Published online Aug 8, 2012. doi: 10.5409/wjcp.v1.i2.3
Revised: July 31, 2012
Accepted: August 5, 2012
Published online: August 8, 2012
Just like children are not small adults, pediatric studies are not just subgroup-adult studies. Clinical pharmacology aims to predict these effects based on drug, population and/or patient-specific pharmacokinetics (concentration-time profiles) and -dynamics (concentration-effect profile). The most essential characteristics of childhood are growth and maturation.
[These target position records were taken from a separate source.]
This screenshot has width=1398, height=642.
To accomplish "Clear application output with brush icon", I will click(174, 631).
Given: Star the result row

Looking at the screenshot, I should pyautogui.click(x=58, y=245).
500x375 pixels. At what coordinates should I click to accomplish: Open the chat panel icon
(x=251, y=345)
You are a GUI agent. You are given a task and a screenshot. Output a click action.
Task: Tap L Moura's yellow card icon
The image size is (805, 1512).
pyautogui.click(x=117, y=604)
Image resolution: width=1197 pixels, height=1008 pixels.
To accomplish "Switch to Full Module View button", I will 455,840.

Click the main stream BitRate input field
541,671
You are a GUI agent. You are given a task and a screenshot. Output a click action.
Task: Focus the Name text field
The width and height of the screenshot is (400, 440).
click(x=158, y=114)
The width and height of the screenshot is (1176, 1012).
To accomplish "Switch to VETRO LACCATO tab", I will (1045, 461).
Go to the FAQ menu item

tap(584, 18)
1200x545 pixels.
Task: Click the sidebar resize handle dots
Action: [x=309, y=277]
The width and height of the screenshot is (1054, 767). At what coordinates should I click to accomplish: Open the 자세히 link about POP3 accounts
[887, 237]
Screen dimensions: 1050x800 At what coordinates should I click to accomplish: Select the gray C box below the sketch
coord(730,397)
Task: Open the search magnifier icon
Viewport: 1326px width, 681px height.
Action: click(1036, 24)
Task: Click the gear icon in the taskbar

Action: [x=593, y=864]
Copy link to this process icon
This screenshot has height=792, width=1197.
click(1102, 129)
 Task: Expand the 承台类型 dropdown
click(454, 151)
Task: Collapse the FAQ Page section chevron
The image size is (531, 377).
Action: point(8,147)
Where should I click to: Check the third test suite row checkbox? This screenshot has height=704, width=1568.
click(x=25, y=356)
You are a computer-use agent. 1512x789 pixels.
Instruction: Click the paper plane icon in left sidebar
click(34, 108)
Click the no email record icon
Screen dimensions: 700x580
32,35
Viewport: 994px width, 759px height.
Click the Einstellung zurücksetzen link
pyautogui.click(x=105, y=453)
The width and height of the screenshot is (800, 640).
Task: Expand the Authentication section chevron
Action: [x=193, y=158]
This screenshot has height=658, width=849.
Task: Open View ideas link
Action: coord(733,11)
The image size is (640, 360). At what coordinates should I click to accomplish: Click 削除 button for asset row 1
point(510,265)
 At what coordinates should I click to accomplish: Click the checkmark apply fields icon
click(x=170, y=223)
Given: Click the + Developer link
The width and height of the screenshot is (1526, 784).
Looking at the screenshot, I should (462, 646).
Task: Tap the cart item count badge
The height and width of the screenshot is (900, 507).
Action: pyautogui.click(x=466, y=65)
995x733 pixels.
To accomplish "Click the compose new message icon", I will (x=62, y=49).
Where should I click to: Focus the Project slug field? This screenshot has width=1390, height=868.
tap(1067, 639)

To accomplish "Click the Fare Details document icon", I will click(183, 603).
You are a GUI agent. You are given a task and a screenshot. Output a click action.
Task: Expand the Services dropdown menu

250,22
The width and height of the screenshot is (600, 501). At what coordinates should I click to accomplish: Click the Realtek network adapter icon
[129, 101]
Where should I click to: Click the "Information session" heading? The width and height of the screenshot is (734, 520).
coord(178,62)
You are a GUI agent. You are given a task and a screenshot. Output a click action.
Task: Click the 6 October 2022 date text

Both phenomena are most prominent during infancy making the claim that “an infant is not just a small child” as relevant compared to the paradigm that “a child is not just a small adult”. From a clinical pharmacology perspective, the consequence of such a dynamic setting is extensive variability throughout childhood in both the pharmacokinetics and pharmacodynamics. Trial design probably has impact on recruitment to an even greater extent compared to adult studies. In general, if a study is designed well, with a clear clinical question with which parents and children can identify, they are likely to consider participation. Open communication with all stakeholders involved will most likely result in ethically correct, practically feasible, scientifically sound, and economical reasonable studies to provide children with the appropriate treatment. From an academic perspective, feasibility, relevance, applicability and costs of clinical pharmacological studies in children can be significantly improved by new sampling concepts (e.g., saliva, urine, dried spot blood) and the systematic introduction of already known information into the trial design through model based pediatric drug development, that mainly affect feasibility of pharmacokinetic studies. In contrast, for the pharmacodynamic part of pediatric studies, development and validation of population specific biomarkers or robust outcome variables is urgently needed.